Currently, any pupil who lives more than three miles away can travel for free.
If changes go ahead, many would have to pay.
Ged Fitzpatrick, headteacher at St Mary's, is furious about the proposals.
"We are hoping this will be a successful Twitter campaign," he said.
"We will be encouraging parents to contact their local councillors and MPs .
"I have a very strong view that this is an idiotic move in terms of raising attainment in Hull.
"It is just crass."
Parents and supporters of the campaign are being encouraged to follow @SMChull on Twitter.
Mr Fitzpatrick said: "The city council has not included a 'no change' option in the consultation.
"No change is the brave option for Hull.
"We have this fantastic investment in schools and the bricks have not even been finally laid.
"The council purports to support a great diverse offer with community schools, academies, single sex schools and faith schools.
"I am not saying for one minute there are not difficult financial circumstances, but if we are serious about children and keeping them safe, this is a nonsense move."
The city council has launched a consultation into the proposals.

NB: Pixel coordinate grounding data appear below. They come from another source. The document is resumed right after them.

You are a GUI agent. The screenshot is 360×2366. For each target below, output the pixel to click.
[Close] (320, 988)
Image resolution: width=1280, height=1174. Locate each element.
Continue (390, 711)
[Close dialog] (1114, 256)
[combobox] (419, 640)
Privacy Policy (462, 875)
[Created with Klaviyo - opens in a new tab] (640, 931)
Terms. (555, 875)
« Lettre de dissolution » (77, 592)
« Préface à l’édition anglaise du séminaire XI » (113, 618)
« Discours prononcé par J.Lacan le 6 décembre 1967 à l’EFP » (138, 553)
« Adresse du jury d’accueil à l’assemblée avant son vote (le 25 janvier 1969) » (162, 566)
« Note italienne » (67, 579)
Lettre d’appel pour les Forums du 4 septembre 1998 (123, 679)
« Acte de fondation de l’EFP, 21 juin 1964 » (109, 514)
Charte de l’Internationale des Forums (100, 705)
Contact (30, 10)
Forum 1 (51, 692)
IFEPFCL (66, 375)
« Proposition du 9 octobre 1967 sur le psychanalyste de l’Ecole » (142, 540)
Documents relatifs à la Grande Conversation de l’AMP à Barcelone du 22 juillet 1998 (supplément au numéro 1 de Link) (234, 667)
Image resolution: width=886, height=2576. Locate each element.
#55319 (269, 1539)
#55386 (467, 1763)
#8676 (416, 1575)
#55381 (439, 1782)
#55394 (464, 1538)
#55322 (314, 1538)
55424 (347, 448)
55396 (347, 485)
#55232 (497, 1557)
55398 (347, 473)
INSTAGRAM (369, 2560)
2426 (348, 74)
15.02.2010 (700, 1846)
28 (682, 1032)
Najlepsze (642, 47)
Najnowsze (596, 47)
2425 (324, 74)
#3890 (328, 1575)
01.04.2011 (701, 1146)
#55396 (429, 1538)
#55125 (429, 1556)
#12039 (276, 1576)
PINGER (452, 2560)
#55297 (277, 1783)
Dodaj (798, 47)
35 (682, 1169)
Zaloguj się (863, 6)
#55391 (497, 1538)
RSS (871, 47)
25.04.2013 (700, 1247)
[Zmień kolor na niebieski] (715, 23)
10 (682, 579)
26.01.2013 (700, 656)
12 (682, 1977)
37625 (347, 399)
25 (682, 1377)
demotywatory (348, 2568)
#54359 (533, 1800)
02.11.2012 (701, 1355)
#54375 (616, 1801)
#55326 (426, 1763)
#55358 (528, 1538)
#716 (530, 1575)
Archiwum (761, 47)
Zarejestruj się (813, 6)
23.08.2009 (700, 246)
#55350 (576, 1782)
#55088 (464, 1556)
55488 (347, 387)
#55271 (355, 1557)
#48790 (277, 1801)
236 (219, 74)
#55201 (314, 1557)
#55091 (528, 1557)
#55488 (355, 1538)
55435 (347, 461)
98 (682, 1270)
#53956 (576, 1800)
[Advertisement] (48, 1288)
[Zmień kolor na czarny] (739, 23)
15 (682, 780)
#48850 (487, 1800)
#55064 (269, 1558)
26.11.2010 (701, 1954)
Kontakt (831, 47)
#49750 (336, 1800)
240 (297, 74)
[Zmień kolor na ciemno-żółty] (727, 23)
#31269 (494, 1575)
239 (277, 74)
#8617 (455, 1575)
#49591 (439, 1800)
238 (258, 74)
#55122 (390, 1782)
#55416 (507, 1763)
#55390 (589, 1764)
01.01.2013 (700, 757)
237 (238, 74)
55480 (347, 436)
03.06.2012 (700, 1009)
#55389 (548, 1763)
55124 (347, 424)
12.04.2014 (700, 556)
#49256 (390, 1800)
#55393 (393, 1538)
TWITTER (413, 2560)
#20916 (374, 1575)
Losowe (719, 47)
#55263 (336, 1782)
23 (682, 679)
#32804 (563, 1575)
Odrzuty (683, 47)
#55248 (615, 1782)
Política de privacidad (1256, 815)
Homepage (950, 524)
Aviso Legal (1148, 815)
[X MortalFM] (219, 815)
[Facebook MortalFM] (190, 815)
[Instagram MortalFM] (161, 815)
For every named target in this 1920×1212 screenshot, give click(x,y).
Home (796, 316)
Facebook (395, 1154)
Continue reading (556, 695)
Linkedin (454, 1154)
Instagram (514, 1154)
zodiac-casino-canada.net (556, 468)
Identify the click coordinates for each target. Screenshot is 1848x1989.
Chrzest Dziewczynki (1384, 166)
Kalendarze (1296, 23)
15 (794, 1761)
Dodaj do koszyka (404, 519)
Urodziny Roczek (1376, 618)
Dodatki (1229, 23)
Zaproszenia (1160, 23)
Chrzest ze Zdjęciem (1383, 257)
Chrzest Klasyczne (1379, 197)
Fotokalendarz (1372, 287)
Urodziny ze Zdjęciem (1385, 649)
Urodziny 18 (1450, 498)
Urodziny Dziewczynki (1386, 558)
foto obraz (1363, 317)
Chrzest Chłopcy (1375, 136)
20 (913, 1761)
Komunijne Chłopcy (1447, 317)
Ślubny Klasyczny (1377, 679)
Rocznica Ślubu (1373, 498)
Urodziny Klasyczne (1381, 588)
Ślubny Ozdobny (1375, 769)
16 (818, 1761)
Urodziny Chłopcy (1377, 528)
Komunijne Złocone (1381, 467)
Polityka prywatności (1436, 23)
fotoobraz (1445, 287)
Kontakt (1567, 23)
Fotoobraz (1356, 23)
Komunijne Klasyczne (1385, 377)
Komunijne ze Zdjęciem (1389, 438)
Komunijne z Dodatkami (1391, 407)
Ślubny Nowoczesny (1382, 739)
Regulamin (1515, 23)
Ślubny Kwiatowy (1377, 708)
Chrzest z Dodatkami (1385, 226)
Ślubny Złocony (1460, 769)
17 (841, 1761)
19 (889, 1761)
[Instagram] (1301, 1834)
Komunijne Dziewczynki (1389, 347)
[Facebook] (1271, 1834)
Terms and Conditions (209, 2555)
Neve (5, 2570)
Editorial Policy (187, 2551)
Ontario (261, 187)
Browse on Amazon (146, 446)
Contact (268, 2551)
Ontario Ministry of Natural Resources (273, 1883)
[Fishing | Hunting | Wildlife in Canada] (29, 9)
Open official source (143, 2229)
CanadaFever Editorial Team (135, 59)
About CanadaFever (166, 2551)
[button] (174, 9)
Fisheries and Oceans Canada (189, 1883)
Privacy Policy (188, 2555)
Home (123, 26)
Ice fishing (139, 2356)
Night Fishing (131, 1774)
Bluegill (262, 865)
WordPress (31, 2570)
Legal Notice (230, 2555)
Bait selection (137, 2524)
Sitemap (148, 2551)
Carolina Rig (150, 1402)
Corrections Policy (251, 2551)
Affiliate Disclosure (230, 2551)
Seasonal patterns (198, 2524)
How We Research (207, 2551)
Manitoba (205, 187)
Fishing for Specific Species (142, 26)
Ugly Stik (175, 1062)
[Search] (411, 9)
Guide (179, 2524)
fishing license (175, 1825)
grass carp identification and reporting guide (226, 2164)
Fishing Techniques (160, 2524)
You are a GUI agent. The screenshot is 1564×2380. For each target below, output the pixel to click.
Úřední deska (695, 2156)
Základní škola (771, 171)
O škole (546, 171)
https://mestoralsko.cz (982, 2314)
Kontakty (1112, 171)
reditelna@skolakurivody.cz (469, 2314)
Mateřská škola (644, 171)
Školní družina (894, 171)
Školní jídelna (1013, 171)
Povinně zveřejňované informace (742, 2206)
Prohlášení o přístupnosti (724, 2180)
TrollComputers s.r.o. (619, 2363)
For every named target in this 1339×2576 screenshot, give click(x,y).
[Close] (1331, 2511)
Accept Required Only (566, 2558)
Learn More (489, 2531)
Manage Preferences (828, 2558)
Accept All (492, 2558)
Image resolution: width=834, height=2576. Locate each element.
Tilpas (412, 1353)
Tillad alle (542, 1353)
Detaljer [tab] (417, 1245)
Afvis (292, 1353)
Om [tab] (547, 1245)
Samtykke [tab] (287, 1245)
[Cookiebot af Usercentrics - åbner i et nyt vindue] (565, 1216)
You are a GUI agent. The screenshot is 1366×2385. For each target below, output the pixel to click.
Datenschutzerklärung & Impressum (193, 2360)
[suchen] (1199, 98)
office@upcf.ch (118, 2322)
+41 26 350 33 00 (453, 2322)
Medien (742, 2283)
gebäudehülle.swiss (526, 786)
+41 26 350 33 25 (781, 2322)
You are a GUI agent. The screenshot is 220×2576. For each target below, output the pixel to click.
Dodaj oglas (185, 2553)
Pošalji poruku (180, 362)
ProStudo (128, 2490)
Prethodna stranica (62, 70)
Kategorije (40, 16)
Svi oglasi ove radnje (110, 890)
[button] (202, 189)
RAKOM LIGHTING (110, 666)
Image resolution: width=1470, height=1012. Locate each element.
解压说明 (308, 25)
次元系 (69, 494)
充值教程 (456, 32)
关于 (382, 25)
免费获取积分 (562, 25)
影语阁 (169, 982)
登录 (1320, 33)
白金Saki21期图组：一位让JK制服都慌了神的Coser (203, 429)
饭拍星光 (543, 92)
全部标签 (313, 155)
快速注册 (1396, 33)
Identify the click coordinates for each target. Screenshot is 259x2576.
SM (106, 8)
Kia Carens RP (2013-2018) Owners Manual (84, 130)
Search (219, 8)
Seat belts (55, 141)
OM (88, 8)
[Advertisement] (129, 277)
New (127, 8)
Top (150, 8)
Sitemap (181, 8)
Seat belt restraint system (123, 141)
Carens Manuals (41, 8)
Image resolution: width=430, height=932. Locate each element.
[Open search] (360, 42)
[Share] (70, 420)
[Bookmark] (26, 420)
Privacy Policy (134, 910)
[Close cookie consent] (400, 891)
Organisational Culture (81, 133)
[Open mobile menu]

A series of meetings are being held to gather parents' views.
The city council has a legal duty to provide transport to pupils who go to their nearest school, but who live more than three miles away for secondary pupils and two miles for primary pupils.
It also must also provide transport for children with special educational needs and low-income families – classed as those pupils on free school meals.
There are currently 1,900 pupils who get free transport, at a cost of about £386 each per year.
About half of them would be affected if all non-compulsory free transport is cut, meaning the council could save about £366,000.